「正社員転換・待遇改善実現本部」を設置 正社員転換に省をあげて取り組む方針
厚生労働省は平成27年9月、「正社員転換・待遇改善実現本部」を設置しました。これは、成長戦略「日本再興戦略改訂2015」で非正規社員の正社員転換の重要性が指摘されたことを受けて設置されたものです。
■契約社員・派遣の3割超が不本意
近年、パートタイマーや契約社員、派遣社員など非正規労働者が増えており、直近の調査結果では、非正規労働者が雇用者全体の4割に達していました。※平成26年「就業形態の多様化に関する総合実態調査」
好景気により有効求人倍率が上昇しているものの、正社員に限ってみると 0.76倍と低水準で、正社員としての就職は狭き門です。企業が非正規労働者を活用する最大の理由は「賃金の節約」です。これを労働者側からみると、賃金の低い仕事が増えているということになります。 低賃金のために結婚できず、子供をもてない人が増えれば少子化に拍車がかかり経済は先細りします。また、非正規労働者については、社会保障の不備により将来無年金となる人が増えることも予想されます。そうなれば、生活保護など国の財政負担が膨らみます。こうした事情から、国は非正規労働者の雇用の改善を急いでいるのです。

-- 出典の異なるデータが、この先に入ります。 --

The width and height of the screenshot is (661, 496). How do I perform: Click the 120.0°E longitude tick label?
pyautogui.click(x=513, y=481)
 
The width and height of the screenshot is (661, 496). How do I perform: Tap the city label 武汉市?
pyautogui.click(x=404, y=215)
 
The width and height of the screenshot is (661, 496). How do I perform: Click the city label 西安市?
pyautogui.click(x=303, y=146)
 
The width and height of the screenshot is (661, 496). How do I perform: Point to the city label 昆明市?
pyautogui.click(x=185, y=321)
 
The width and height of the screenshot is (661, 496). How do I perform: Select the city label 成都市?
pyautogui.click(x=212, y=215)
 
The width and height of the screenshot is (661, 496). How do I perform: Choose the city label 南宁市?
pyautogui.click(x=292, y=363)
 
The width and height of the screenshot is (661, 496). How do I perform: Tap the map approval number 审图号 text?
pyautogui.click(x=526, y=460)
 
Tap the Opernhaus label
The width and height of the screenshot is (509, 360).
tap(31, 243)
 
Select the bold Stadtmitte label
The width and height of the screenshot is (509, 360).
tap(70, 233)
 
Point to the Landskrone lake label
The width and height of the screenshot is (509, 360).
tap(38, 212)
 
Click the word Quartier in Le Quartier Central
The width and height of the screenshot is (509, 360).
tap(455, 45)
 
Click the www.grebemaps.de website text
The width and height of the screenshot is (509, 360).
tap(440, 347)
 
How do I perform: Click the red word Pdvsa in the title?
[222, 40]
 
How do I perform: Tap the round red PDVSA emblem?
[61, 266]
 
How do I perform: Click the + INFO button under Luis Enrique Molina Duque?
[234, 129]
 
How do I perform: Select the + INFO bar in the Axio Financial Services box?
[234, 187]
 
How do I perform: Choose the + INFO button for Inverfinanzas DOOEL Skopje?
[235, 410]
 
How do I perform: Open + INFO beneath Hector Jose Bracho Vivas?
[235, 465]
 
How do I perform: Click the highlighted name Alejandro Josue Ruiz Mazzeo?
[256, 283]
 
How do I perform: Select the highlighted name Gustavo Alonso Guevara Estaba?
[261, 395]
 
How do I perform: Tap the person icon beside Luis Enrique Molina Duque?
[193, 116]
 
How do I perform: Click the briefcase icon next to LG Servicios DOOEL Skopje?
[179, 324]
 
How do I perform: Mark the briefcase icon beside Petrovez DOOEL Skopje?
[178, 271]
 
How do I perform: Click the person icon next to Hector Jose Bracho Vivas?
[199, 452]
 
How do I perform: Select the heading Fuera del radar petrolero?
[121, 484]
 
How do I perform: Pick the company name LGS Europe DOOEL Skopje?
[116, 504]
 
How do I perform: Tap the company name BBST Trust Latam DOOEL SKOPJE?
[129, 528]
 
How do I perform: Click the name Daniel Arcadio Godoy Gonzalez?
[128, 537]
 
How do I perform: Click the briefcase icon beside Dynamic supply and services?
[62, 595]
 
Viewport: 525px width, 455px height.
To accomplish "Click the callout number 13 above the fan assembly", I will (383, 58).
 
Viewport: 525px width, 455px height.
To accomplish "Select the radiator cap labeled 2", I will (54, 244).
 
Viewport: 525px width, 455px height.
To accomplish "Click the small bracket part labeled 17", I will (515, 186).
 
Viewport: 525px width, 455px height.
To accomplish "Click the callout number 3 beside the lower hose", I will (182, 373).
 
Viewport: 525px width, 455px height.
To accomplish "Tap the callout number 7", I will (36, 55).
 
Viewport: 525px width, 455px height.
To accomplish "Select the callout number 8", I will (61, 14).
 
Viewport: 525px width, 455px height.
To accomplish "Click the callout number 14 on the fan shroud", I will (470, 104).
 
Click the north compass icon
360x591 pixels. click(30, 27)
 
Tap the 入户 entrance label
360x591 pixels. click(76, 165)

もちろん自ら望んで非正規として働いている人もいます。しかし、非正規労働者の約18%は、正社員の仕事がないために非正規で働く「不本意非正規」だということがわかっています。契約社員や派遣社員に限って見ると3割を超える人が不本意非正規です。
■経済団体に取り組みを要請
9月に開かれた同本部の第1回会合では、平成28年1月までに5カ年計画の実現プランを策定し、数値目標を設定して不本意非正規率の引き下げを目指すことなどが決まりました。 この取り組みの一環として、10月以降厚生労働大臣が経済団体に対して非正規雇用労働者の正社員転換・待遇改善への取り組みを要請しています。